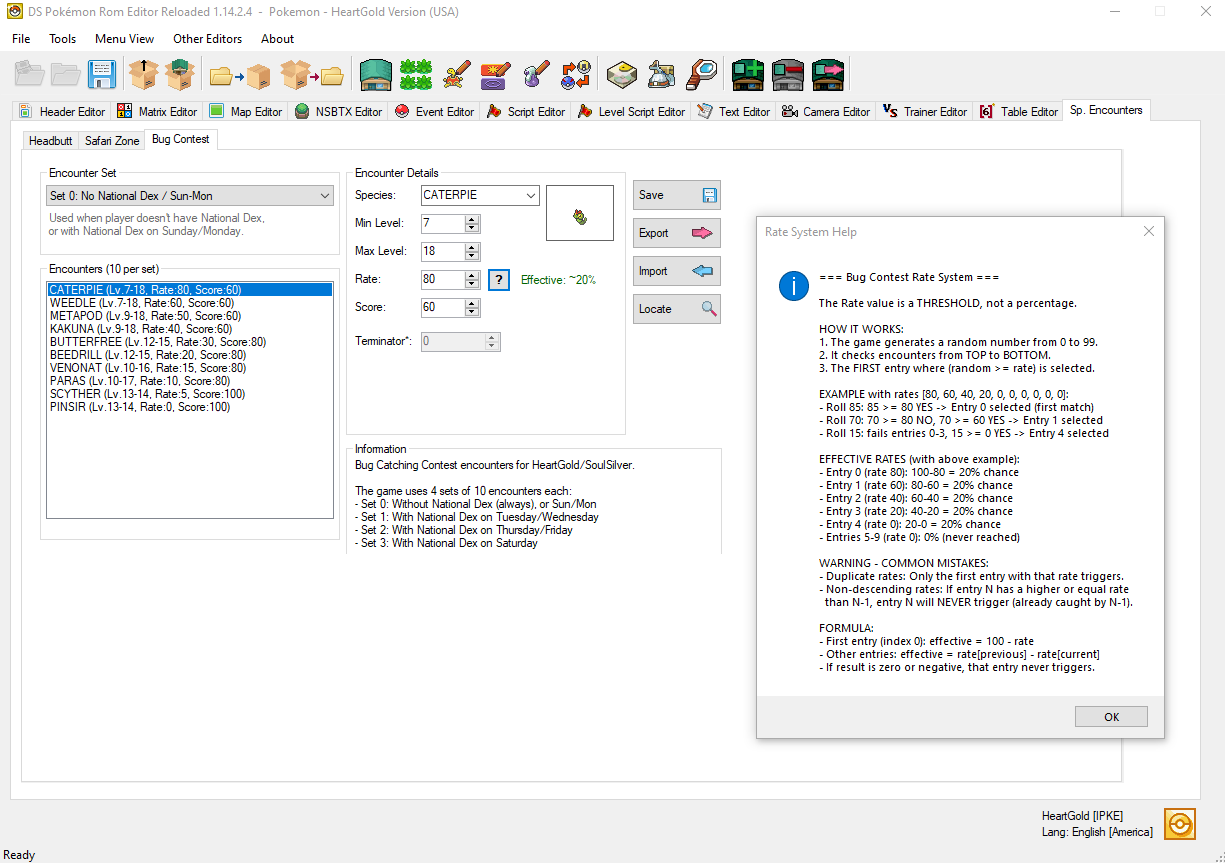Click the trees Matrix Editor toolbar icon

point(415,74)
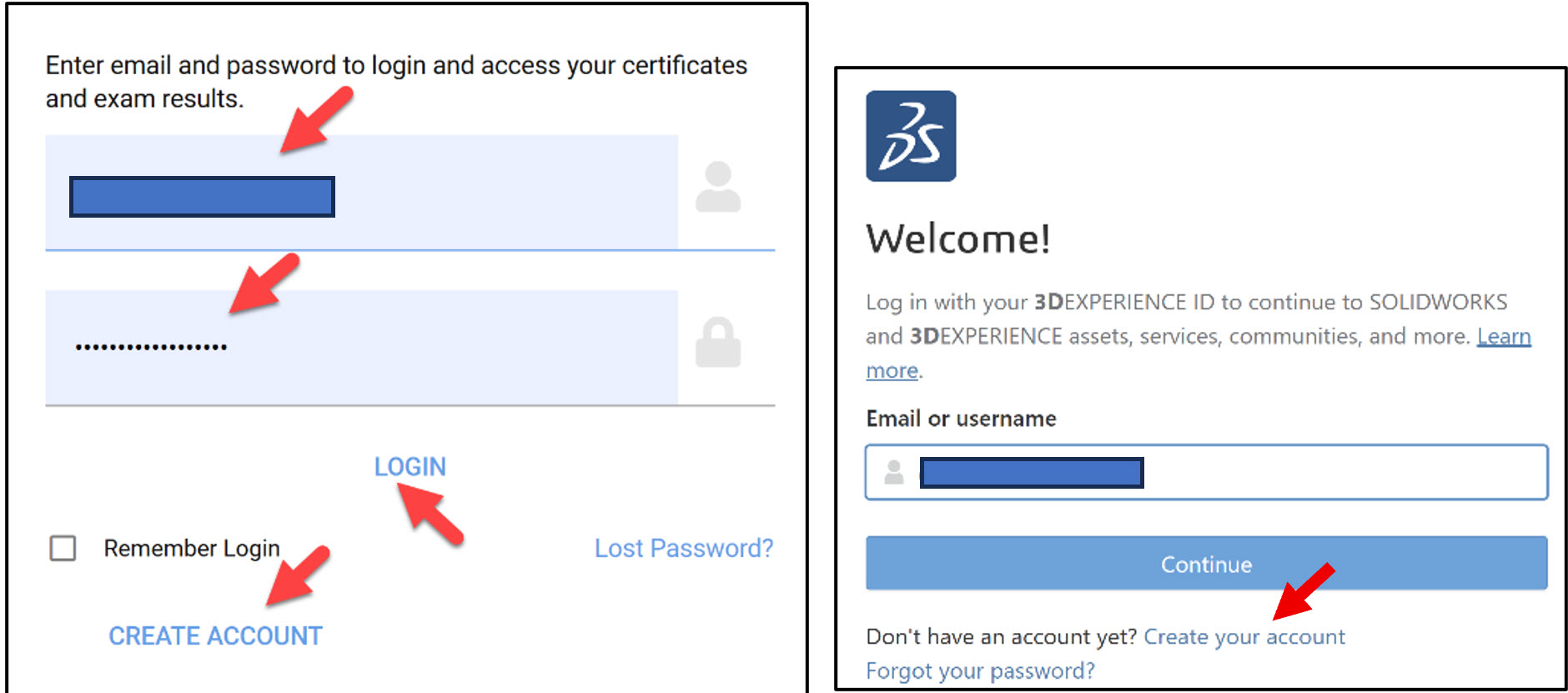Image resolution: width=1568 pixels, height=693 pixels.
Task: Click the Welcome! heading text
Action: (959, 240)
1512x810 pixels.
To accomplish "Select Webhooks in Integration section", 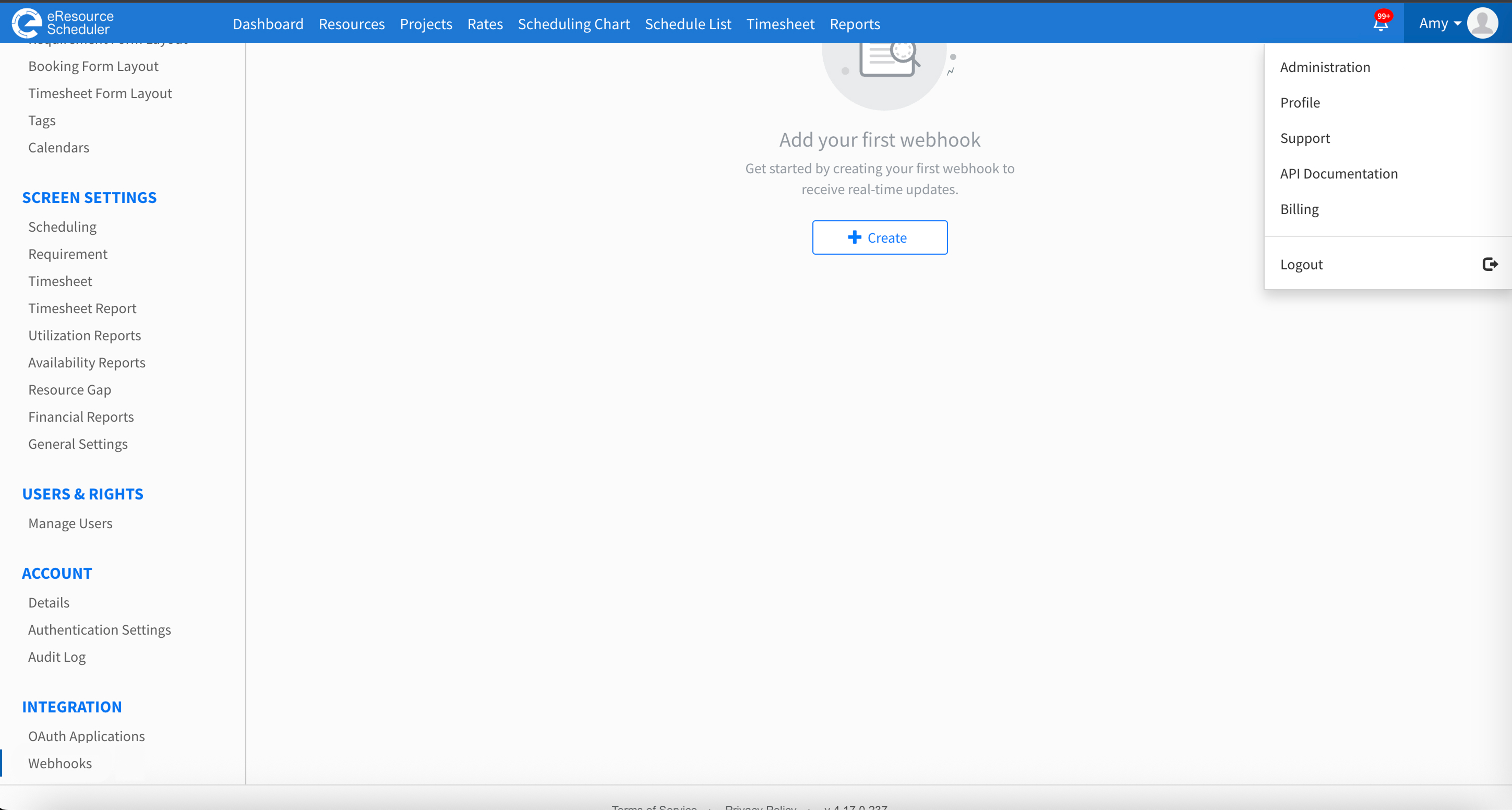I will 60,763.
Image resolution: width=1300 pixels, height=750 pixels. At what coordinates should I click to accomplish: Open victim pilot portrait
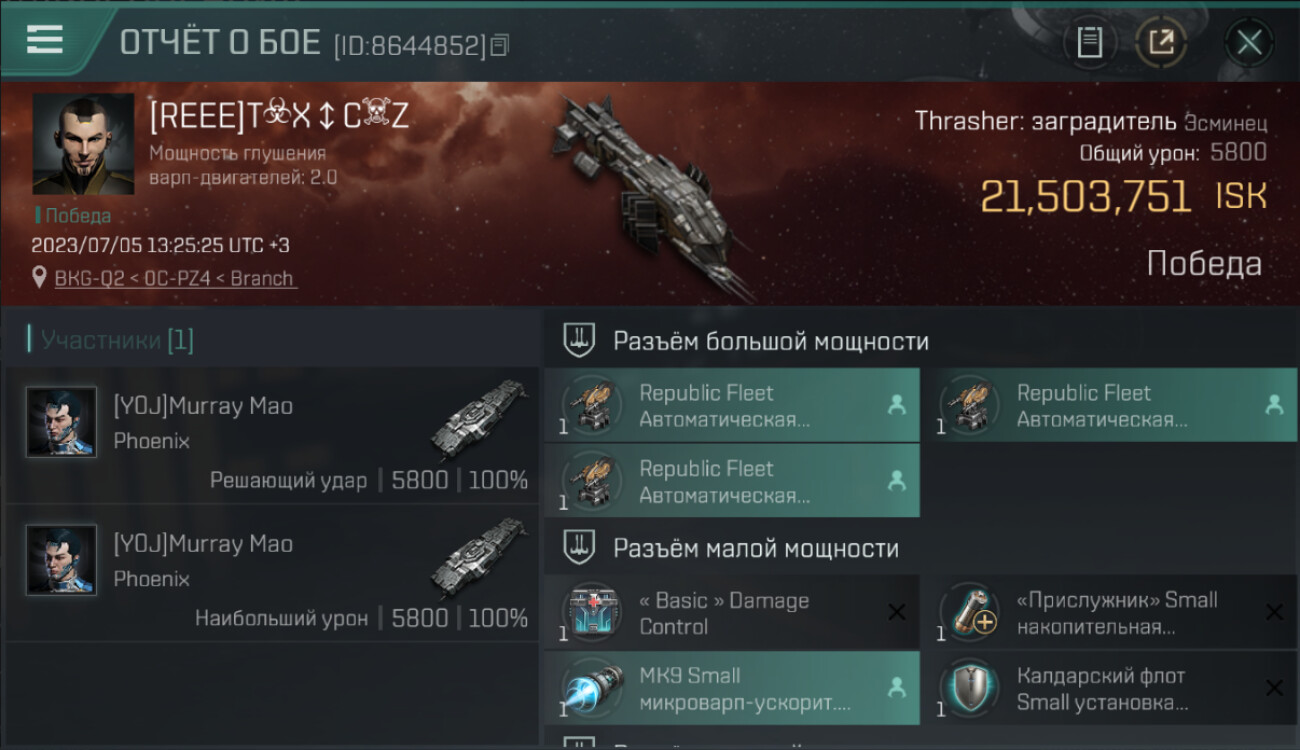point(83,144)
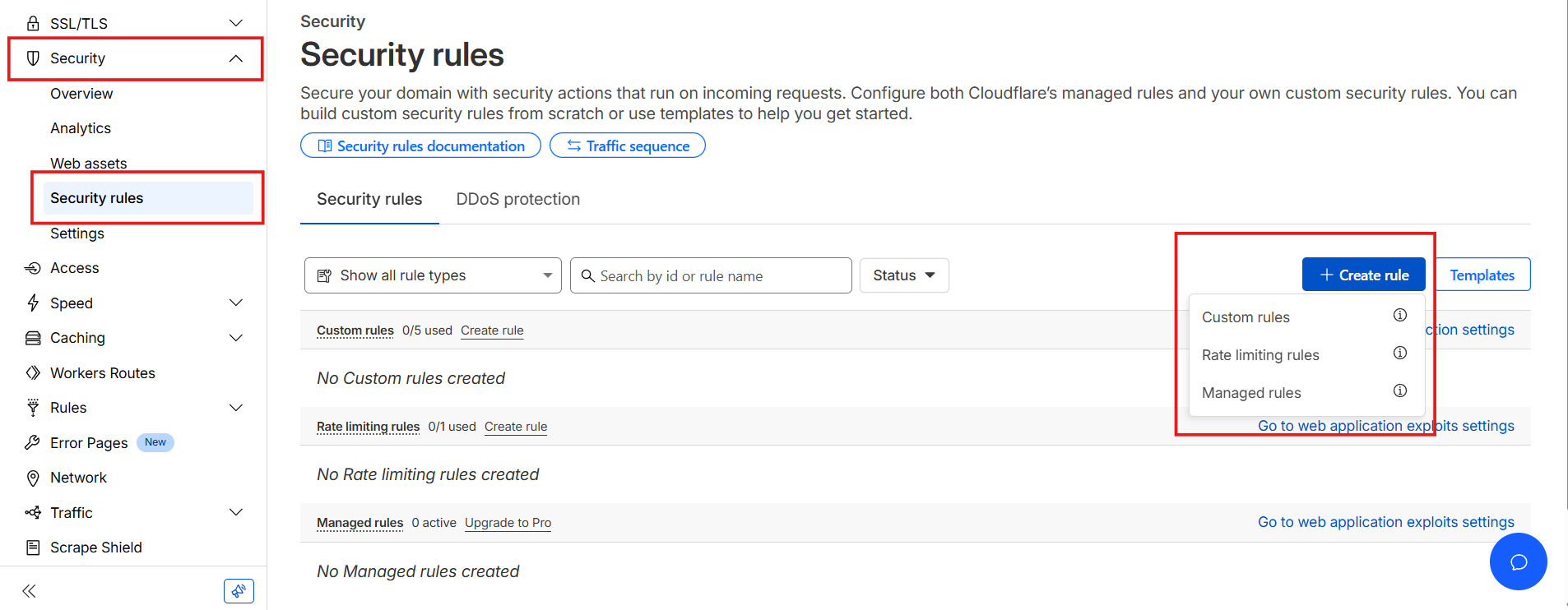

——

Retype the line containing "Image resolution: width=1300" and each line after it through the last line of the entries above, exactly, with no pictures and nothing else.

Image resolution: width=1300 pixels, height=750 pixels. At what coordinates should I click to accomplish: Open victim pilot portrait
point(83,144)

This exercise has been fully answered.